This is an incomplete list of the jobs I wanted as a child -essentially throughout elementary school. And a ranking of which ones I would actually still want to do now, starting from LEAST desirable to MOST desirable.
This is pretty self-explanatory. I’ve always loved to read, so an obvious job choice for a six-year-old would be to be a librarian. All of my librarians growing up fostered my love of reading. And I really enjoyed our library time and learning from them, so I wanted to be them.
The second part of this is… less clear. I suppose even kindergarten Michaela knew that just one clear directive was not enough for an ADHD mind. So, I wanted to not only run the library but also own a bakery that was connected to the library. My dream was to sell my bread and cakes and cookies and whatever other carbs I could whip up.
Now, even though this is my lowest ranked option, this still sounds PHENOMENAL. My main concerns are that:
- I talk too much, so I could not be in charge of maintaining a quiet environment.
- I can bake very elementary recipes, but nothing beyond that.
- You can’t bring food in the library, so I would be forced to smell my delicious creations without getting to eat them. Torture
Now look, being a spy? That’s still sick as heck. I would love to do this, but being a spy is extremely hard and physically demanding. Though I could certainly make myself achieve that level of physique, that does not really sound like a career I would want to pursue.

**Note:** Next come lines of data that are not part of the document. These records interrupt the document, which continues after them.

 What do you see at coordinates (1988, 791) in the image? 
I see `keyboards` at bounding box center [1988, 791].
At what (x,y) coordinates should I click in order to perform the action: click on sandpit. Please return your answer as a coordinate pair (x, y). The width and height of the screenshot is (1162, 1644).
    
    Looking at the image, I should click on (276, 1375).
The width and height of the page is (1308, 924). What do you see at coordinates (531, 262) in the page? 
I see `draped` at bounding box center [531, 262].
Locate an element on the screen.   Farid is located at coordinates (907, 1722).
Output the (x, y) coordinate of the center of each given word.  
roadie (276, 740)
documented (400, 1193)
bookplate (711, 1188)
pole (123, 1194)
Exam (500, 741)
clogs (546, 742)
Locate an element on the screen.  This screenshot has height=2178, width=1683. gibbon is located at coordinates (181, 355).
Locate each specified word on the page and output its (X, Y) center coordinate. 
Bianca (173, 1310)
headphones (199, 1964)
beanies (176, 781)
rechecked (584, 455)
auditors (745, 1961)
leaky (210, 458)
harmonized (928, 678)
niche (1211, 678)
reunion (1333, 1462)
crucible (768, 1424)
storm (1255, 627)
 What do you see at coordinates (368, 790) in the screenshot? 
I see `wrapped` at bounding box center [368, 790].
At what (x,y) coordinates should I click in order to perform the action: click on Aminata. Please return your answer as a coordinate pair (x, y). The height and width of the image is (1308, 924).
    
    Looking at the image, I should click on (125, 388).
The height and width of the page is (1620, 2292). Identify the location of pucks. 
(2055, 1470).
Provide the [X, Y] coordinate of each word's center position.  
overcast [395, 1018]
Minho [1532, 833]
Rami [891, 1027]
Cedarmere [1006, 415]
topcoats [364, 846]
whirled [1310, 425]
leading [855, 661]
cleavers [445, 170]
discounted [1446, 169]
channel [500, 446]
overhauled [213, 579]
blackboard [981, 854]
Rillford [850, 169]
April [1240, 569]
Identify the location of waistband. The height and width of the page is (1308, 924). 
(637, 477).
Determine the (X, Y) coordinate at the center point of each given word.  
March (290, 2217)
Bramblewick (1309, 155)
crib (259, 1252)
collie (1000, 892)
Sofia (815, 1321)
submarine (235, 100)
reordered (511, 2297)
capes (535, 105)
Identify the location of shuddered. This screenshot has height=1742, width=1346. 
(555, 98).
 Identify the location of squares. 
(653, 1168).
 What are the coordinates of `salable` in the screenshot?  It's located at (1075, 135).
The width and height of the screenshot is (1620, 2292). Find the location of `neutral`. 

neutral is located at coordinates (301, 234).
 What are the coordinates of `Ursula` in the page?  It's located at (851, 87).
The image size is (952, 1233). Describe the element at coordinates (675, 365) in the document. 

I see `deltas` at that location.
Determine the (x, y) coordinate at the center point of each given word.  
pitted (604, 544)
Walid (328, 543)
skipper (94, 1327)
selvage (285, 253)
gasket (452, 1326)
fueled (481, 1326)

Also, I have anxiety about turning in homework. I cannot handle a potential national security crisis.
Food, writing, notoriety? Sounds like a perfect combination for young Michaela. However, the issue with this job is that food cannot be categorized simply as “I like it” or “I do not like it.”
This particular job I did try out for a short time, always bringing my notebook with me to dinners at locales, such as B-Dubs, and our own kitchen. But I quickly realized that, even though I have a good knack for picking out flavors, that is the extent of my culinary expertise.
Pop/Rockstar (specifically Hannah Montana)
This was short-lived, as I realized that I could not play guitar nor sing well. I was an immense fan of Hannah Montana, even having my own secret Rockstar journal (with worksheets on being a famous rock/pop star.
With this, though, comes my desire to make my own music, and thus the immense pressure to create music that I feel comfortable sharing. Even as an adult, I have a hard time performing musically in front of others, even with pieces that I have little attachment to.
Similar to being Hannah Montana, the vulnerability that comes with sharing art is a blockade to this, the next, and to an extent, the next job on this list.
As a child, I was given a camcorder, which was a horrible idea. From this moment, I became a “director” -or actually more of a videographer- of short films of myself, family, friends, and unassuming neighbors. All of them embodying my artistic vision.
However, I quickly realized that without access to sound, editing, costumes, or special effects, most of my ground-breaking art was not accessible for me to make. But I did learn how to edit in iMovie, a skill that has served me well even through college. Also, I don’t think I understood that even small-scale productions had more than just directors and actors but were a small army of folks.
As much as I would like to say I made ground-breaking content at eight years old, I was really just more interested in the fantasy of being the #headgirlbossincharge.
Ah yes, to be an author. As a child, I enjoyed writing immensely, especially very unwarrantedly complex fantasy stories that I had no business writing. I would create worlds and characters and intricate dynamics in my head but had very few tools to express the range of what I envisioned.
Though this job isn’t something I am still working towards, this childhood ambition to become a best-selling author gave me confidence in my writing abilities. Yes, even though I was never the type who won the classroom award or got picked to read my story aloud. I liked my stories. And my dad taught me to accept feedback and improve upon what I had written rather than pressuring myself to make a perfect encapsulation of my idea on the first draft.
This job I would still love to have. I don’t know if I have the writing skills or the creativity now that I am at the frail age of 20, but writing is still something I love to do, even if just for myself.
Though not the sexiest job, this is a career I’ve always wanted for myself. Even now, I still plan to teach after completing my undergraduate, and the inspiration isn’t some fantastical story or a groundbreaking moment in my life. It’s as simple as the fact that my parents were both teachers, so it just made sense for me to be one too.
As I’ve grown, school has always been something I’ve genuinely enjoyed. Learning about different subjects, meeting new peers and teachers, and having a routine in timing, but without monotony in my daily activities. Since so much of my life has been entrenched in school -both while I was in the classroom and as I spent time wandering the halls of my elementary, middle, and high school while my parents worked, school has always been a place where I’ve felt I can shine.
With teacher still ranking high on the list, currently, what I’m learning in school, what I’m doing for student organizations, what I’m doing for my jobs, is all focused on making sure that I can be the best teacher possible, so when I have aspiring: food critics, rockstars, directors, authors, spies or whatever, in my own classroom, I know how to help them achieve their dreams.
Even the ones as fleeting as a library plus bakery.